The UK could theoretically build ships like the Buyan-M, but they would need to be permanently based abroad in particular areas and not easily be shifted from one operational area to another at short notice. Given the UK's geographic position and the UK's budget limitations, the UK has decided to have a fleet that is capable of being flexibly redeployed anywhere rather than focusing resources in one specific place.

This isn't really a new problem. In the 1930s Italy and France were engaged in a building race involving "super-destroyers", which were very fast ships that had the displacement of a large destroyer with the armament of a light cruiser. However, they were suited specifically for the Mediterranean environment, having limited range, endurance, or sea keeping ability. The UK stuck with destroyers that could be used anywhere and so were able to bring their numbers to bear against the Italian navy when required, rendering the super-destroyer wiki-stats advantage irrelevant (leaving aside any RN versus Italian qualitative discussions). Again, geography to a great deal dictated strategy and design policy.
So we don't try to perm deploy a platforms to the Gulf? Carib? (Leaving the Falklands out of this one).
So a potent platform able to undertake multiple tasks and defend itself? RN Batch 2 can do what?
 
It was mentioned a few hours ago on another thread.


For the ability to operate in shallow coastal waters and up large rivers.


I don't have the definitive answer as to the actual thought processes involved in that decision, but it does give them the ability to do minor shore bombardment operations.

I haven't had time to watch the full video yet, but it does start off with mentioning that the particular ship they are featuring is based in the Caspian Sea. The Buyan-M and ships like it are suitable for short range operations along and near the coast of Russia in the Barents, Baltic, Black, Caspian, and Japan Seas. All of those areas are adjacent to countries which Russia may see as being potential military opponents.

Russia's geography as a large country on the northern edge of the Asian continent also presents some unique problems for them in that all of the above mentioned seas are widely separated and it is very difficult, and in some cases impossible, for Russia to shift ships from one area to another at short notice. The result is that they end up with multiple small fleets which are not able to mutually support one another. To get adequate numbers in each area they need smaller ships.

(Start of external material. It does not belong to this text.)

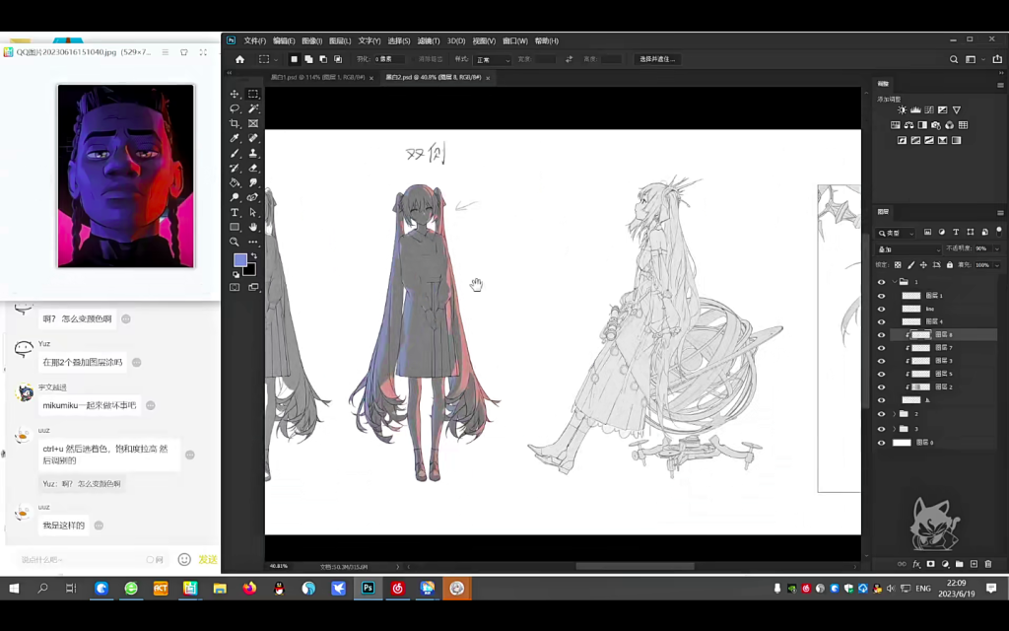1009x631 pixels.
Task: Activate the Eyedropper tool
Action: click(235, 138)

If we look at the UK's situation, then their neighbours are Ireland, France, Belgium, and the Netherlands. While the UK may have disagreements with those countries, none of those disagreements are likely to require arguments to be delivered via missile.

For the UK, military opponents are mainly to be found further afield in the Middle East, South Atlantic, Caribbean, or Far East. Operating in those areas requires ships with longer range and endurance, which means ships several times larger than a Buyan-M which might have an operational endurance of only a week or so.

The UK could theoretically build ships like the Buyan-M, but they would need to be permanently based abroad in particular areas and not easily be shifted from one operational area to another at short notice. Given the UK's geographic position and the UK's budget limitations, the UK has decided to have a fleet that is capable of being flexibly redeployed anywhere rather than focusing resources in one specific place.

This isn't really a new problem. In the 1930s Italy and France were engaged in a building race involving "super-destroyers", which were very fast ships that had the displacement of a large destroyer with the armament of a light cruiser. However, they were suited specifically for the Mediterranean environment, having limited range, endurance, or sea keeping ability. The UK stuck with destroyers that could be used anywhere and so were able to bring their numbers to bear against the Italian navy when required, rendering the super-destroyer wiki-stats advantage irrelevant (leaving aside any RN versus Italian qualitative discussions). Again, geography to a great deal dictated strategy and design policy.
They were very cool though. vroom vroom!